I should have also said, don’t think too hard about my watts - its how I use them with the weird physiology thing. For example, on a typical UK Marathon 5k fire road or road finish, I’m only pushing about 240w after 3 hours in the hills, yet I’m doing that on 34/13 and chugging along in excess of 40kmph - on an MTB.

My plan is a little unorthodox to accommodate that.

Sorry OP we’ve hijacked your thread a little, but my point for you I guess as I said before is focus not only on tradition but what is it you do well? It may not be obvious.

Do longer SS intervals. Your WAC shouldn’t be falling off like that. Get to where you can do 2x40 at ~90%.

3 words. Sustain power build.

I’ve done it 3 years in a row. I have 1 KOM. A few top 5s and 10s. Our area has some serious hills and climbers. At my peak 363 FTP at the same height and a few more lbs. granted, I was working my ass off.

That said,

IMOP: lots of 2 x 10s. 2 x 20s And 3 x 30s.

Someone probably asked already but what is your gearing?. 11x28 isn’t fun for climbing but 11x32 with 52/36 is splendid. However, you have to take off the due ace cassette.

Take it from someone that couldn’t ride a hill period my first two years of riding.

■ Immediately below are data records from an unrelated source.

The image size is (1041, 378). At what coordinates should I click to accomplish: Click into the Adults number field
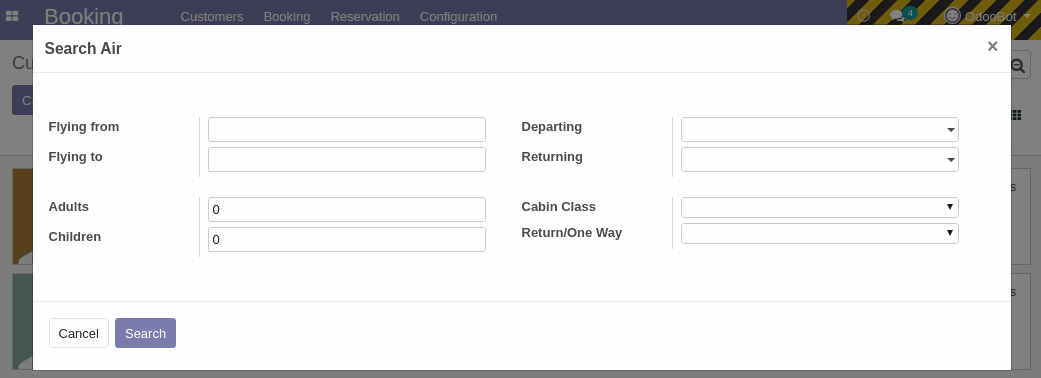[347, 209]
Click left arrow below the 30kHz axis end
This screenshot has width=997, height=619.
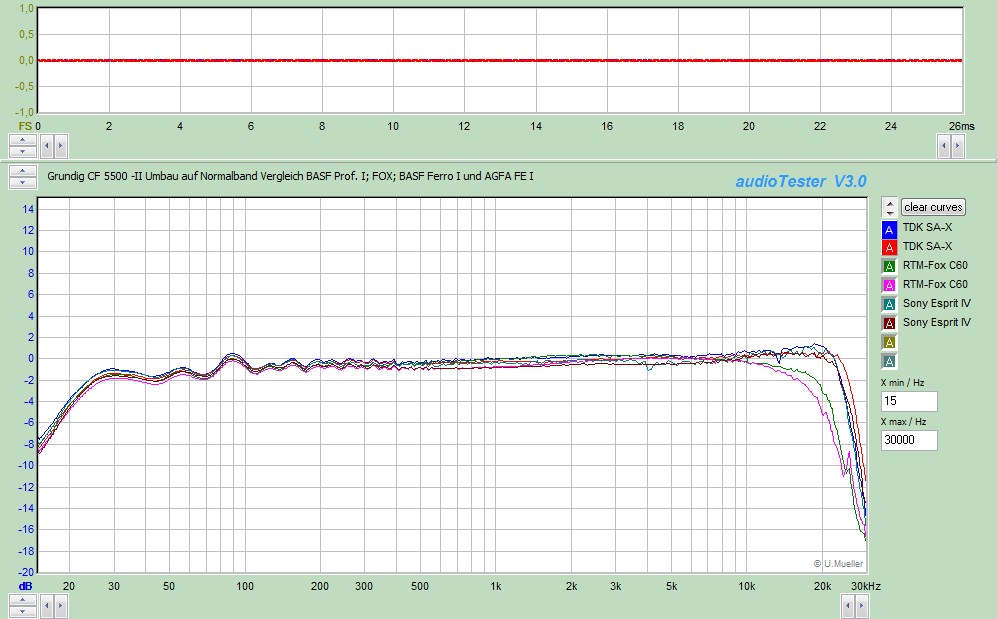tap(846, 604)
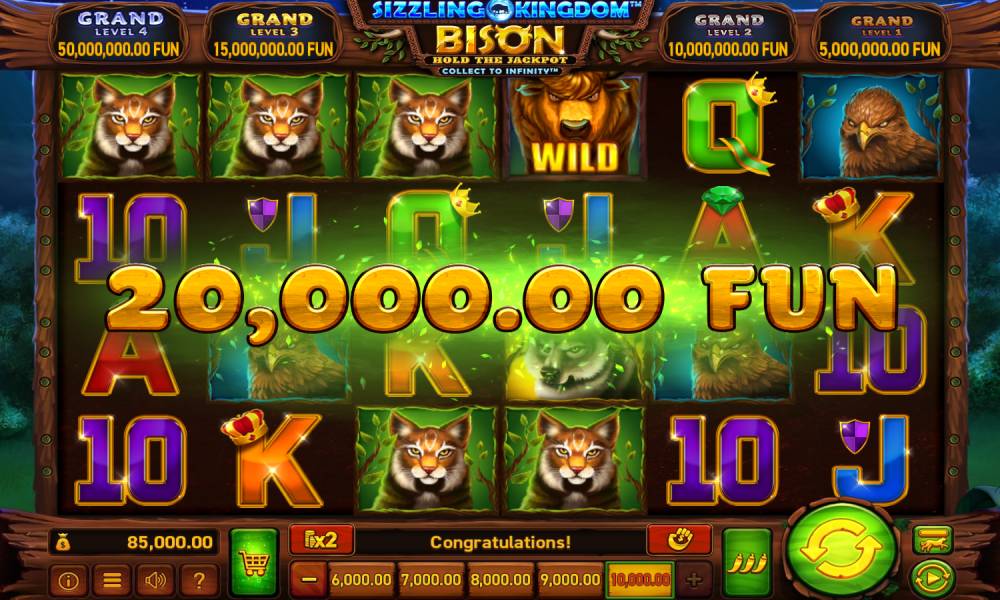This screenshot has width=1000, height=600.
Task: Start autoplay mode
Action: [932, 578]
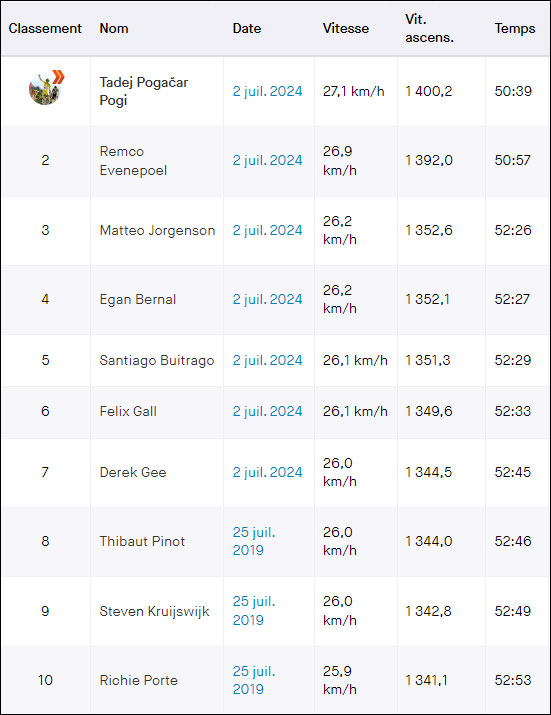Click the Vitesse column header
Viewport: 551px width, 715px height.
point(346,28)

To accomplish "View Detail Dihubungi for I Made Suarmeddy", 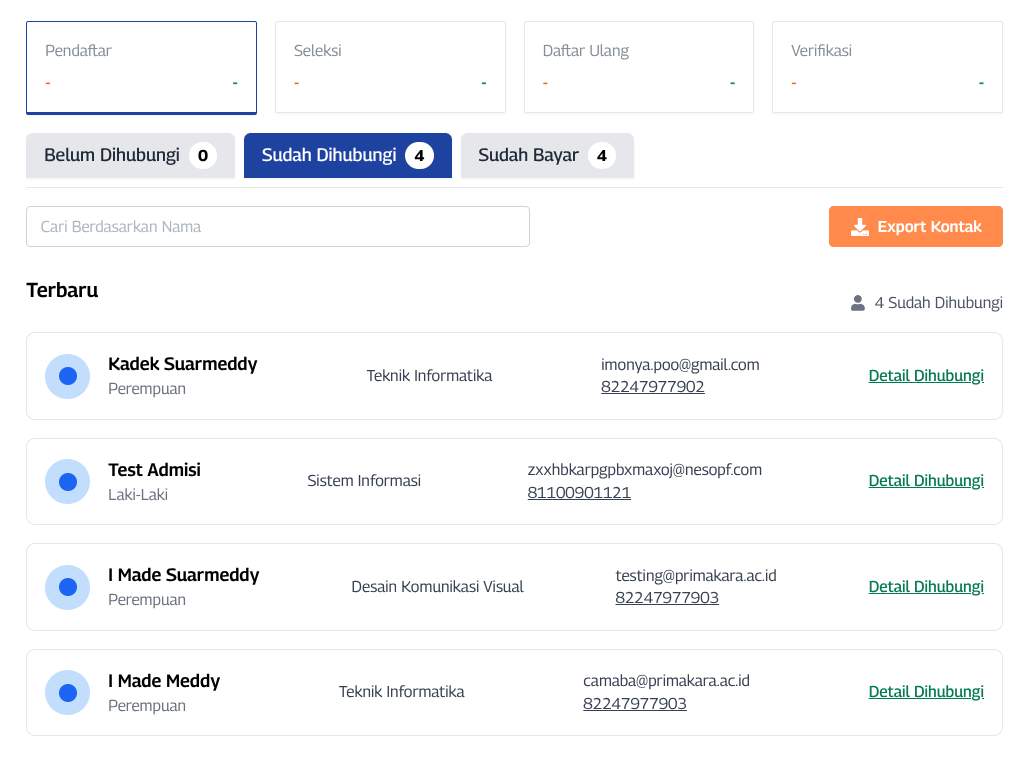I will (x=925, y=587).
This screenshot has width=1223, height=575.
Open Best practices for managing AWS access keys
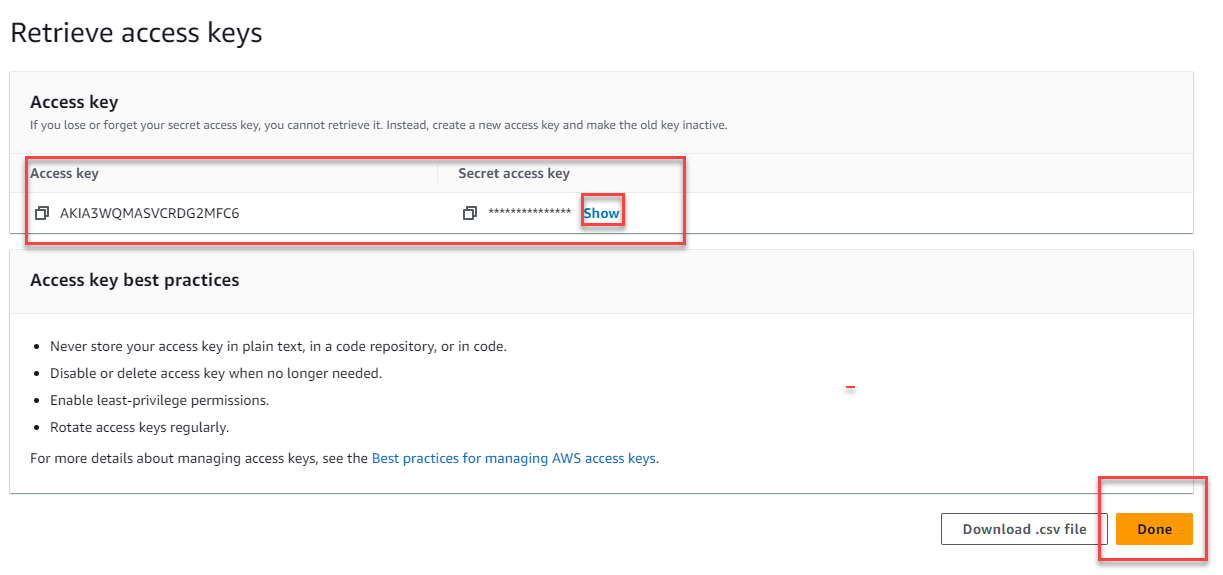513,458
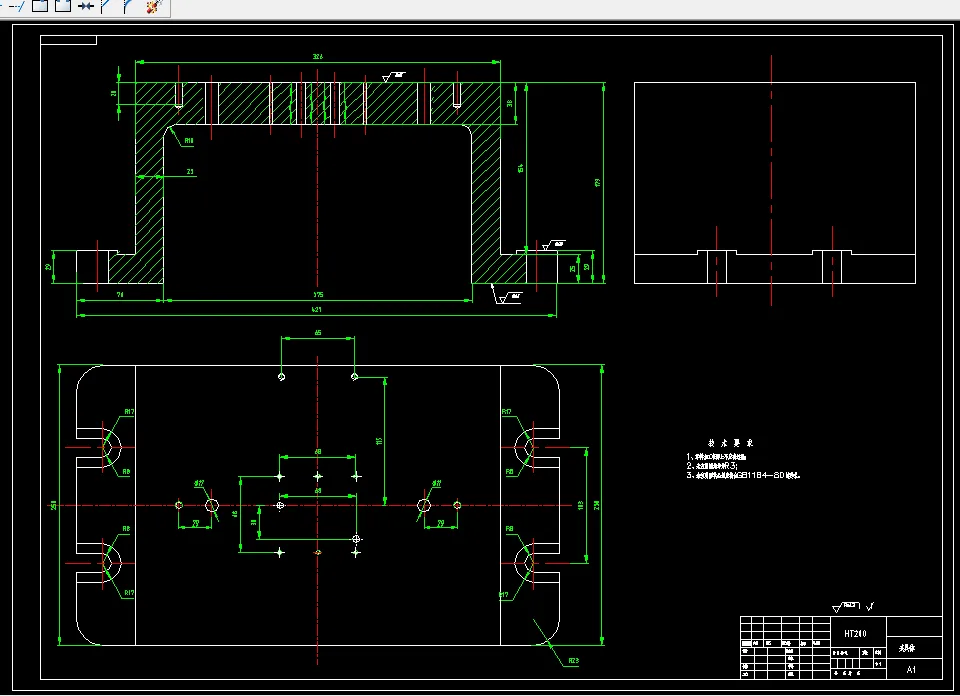Pick the R10 fillet radius label
The width and height of the screenshot is (960, 696).
click(x=189, y=141)
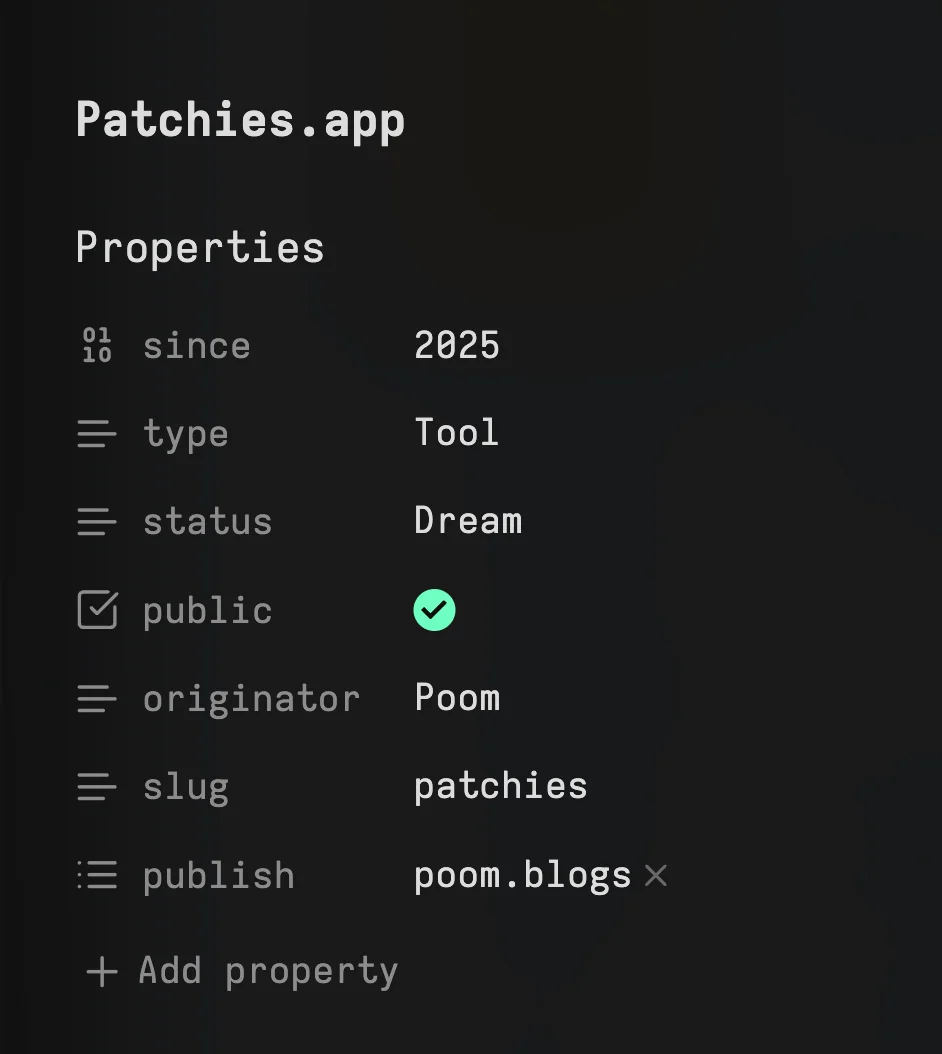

Good luck and sustain power build your booty off.

1 Like

I mean this kindly: Do you know how to climb?

Yeah, we can all go up hill but it’s harder to do it efficiently and not let the mechanics break down.

When I first moved from Flatlandia to LA, I had a ridiculously hard time going up. It wasn’t until someone on a group ride pointed out how bad my position was and how much energy I was wasting that I really started to improve. In other words, it wasn’t just about a w/kg increase.

If you have access to long climbs (10+ min) I’d start by paying attention to the position you’re in when you start, then every 2-5 minutes after that. What are your hands doing (death grip)? Shoulders. Head. Torso waving. Did your butt scoot forward or backward on the saddle? Are you now pedaling differently? What’s your self selected cadence at the beginning vs at the end?

Additionally, think about how you’re breathing and where you’re breathing from. I can think of a few people who unconsciously limit their breathing when things get really hard. Unfortunately, riding a bike is not like doing a squat.